### File:           Project_Model  
  
### Authors:        Brooke McWilliams, James Birch  
  
### Date Created:   11/19/2023  
  
### Last Modified:  12/04/2023  
  
### Description:    Strip features out of audio files using the librosa library and perform CNN modeling using the tensors and keras libraries  
<br>
<br>
<br>


### Audio Preprocessing

In [128]:
import os
import librosa
import matplotlib.pyplot as plt
import pandas as pd
import numpy as np
from sklearn.preprocessing import StandardScaler

Function to load the WAV audio file data using librosa 

In [129]:
def get_data(filepath):
    data, sampleRate = librosa.load(filepath)
    return data, sampleRate

Assign variables that will be used to store the data for modeling  
Go through the Crema directory and append each files data to these variables  

In [130]:
path = "./Crema Dataset/"

wav_data_mfcc_norm = []
wav_data_rms_norm = []
labelList = []
wav_data = []
fileName = []
sampleR = []

for file in os.listdir(path):
    if file.endswith(".wav"):               
        file_path = os.path.join(path, file)
        # Get audio data from each data file
        record, sr = get_data(file_path)
        wav_data.append(record)
        sampleR.append(sr)

        # Labels for each data file
        labelList.append(file.split('_')[2])

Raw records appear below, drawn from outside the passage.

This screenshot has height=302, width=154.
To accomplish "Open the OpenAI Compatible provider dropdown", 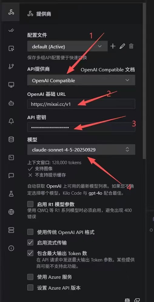I will (81, 80).
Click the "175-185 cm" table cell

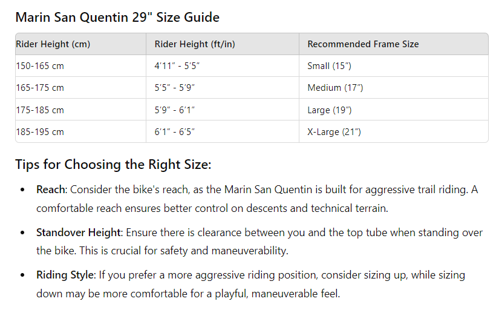(x=40, y=110)
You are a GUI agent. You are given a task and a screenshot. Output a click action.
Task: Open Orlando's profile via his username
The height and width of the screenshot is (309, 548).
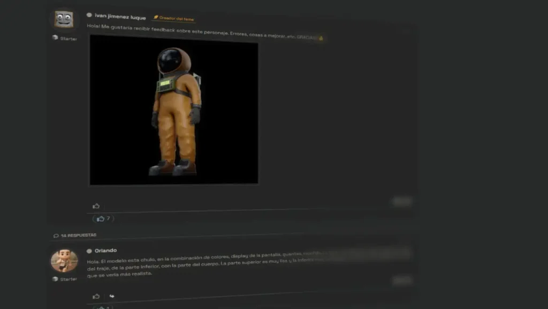[x=105, y=251]
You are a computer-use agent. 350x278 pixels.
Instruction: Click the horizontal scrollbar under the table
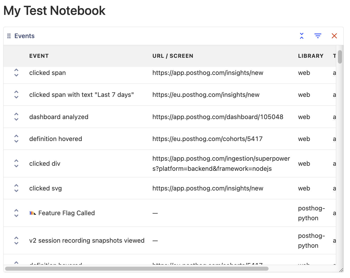137,269
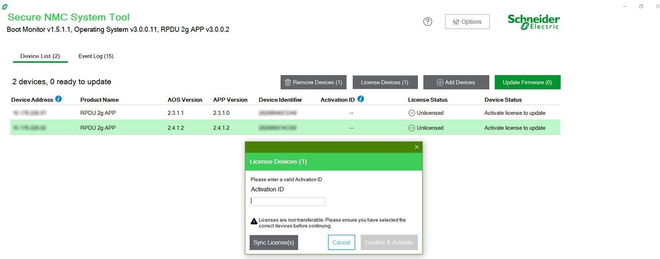Cancel the license activation dialog
Viewport: 660px width, 259px height.
coord(341,243)
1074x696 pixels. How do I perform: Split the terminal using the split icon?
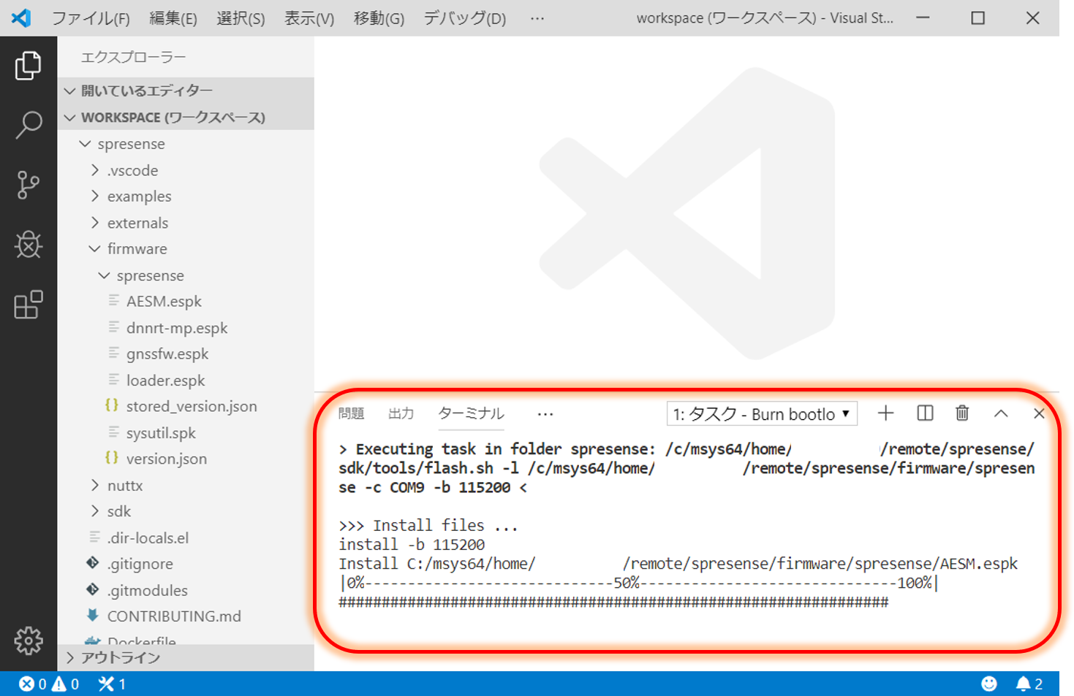click(923, 413)
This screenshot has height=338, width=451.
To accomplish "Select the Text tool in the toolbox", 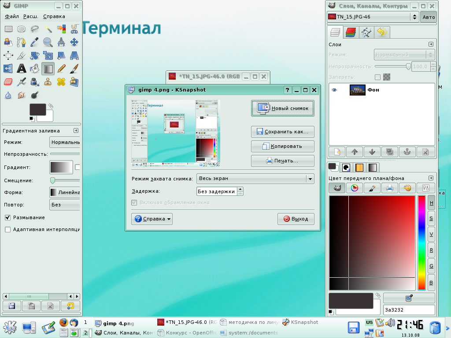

        # File names list for tacking
        fileName.append(file)

Find the max audio file length to use for padding so that the feature space is evenly distributed 

In [131]:
maxL = 0
minL = float('inf')
for arr in wav_data:
    length = len(arr)
    if length > maxL:
        maxL = length
    if length < minL:
        minL = length

padded_data = []
for signal in wav_data:
    padW = maxL - len(signal)
    padS = np.pad(signal, (0, padW), mode="constant")
    padded_data.append(padS)

Extract the features from the read audio file data and normalize them

In [132]:
for audio, rate in zip(padded_data, sampleR):
    wav_data_mfcc = librosa.feature.mfcc(y=audio, sr=rate, n_mfcc=13).flatten()
    wav_data_mfcc_norm.append((wav_data_mfcc - np.mean(wav_data_mfcc)) / np.std(wav_data_mfcc))

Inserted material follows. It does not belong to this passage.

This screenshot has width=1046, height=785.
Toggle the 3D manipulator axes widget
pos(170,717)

    wav_data_rms = librosa.feature.rms(y=audio, hop_length=200).flatten()
    wav_data_rms_norm.append((wav_data_rms - np.mean(wav_data_rms)) / np.std(wav_data_rms))

  wav_data_rms_norm.append((wav_data_rms - np.mean(wav_data_rms)) / np.std(wav_data_rms))


Create dataframes to help work with the features 

In [133]:
# MFCC
wave_mfcc_dataframe = pd.DataFrame(wav_data_mfcc_norm)
wave_mfcc_dataframe.insert(0, "ID/File", fileName)
wave_mfcc_dataframe.insert(1, "Labels", labelList)

#RMS
wave_rms_dataframe = pd.DataFrame(wav_data_rms_norm)
wave_rms_dataframe.insert(0, "ID/File", fileName)
wave_rms_dataframe.insert(1, "Labels", labelList)

# CNN Modeling

In [134]:
from tensorflow import keras
from keras.models import Sequential
from keras.layers import Conv1D, Activation, BatchNormalization, Dropout, MaxPooling1D, Flatten, Dense
from keras.optimizers import Adam, RMSprop
from keras.optimizers.schedules import ExponentialDecay
from keras.utils import to_categorical
from keras.callbacks import EarlyStopping
from keras.regularizers import l1, l2
from sklearn.model_selection import train_test_split
from sklearn.preprocessing import LabelEncoder

Build the CNN model for training  

In [214]:
def build_model(X_train, y_train, X_test, y_test, num_label):

    model = Sequential()
    model.add(Conv1D(filters=256, kernel_size=5, padding='same', activation='relu', input_shape=(X_train.shape[1],1)))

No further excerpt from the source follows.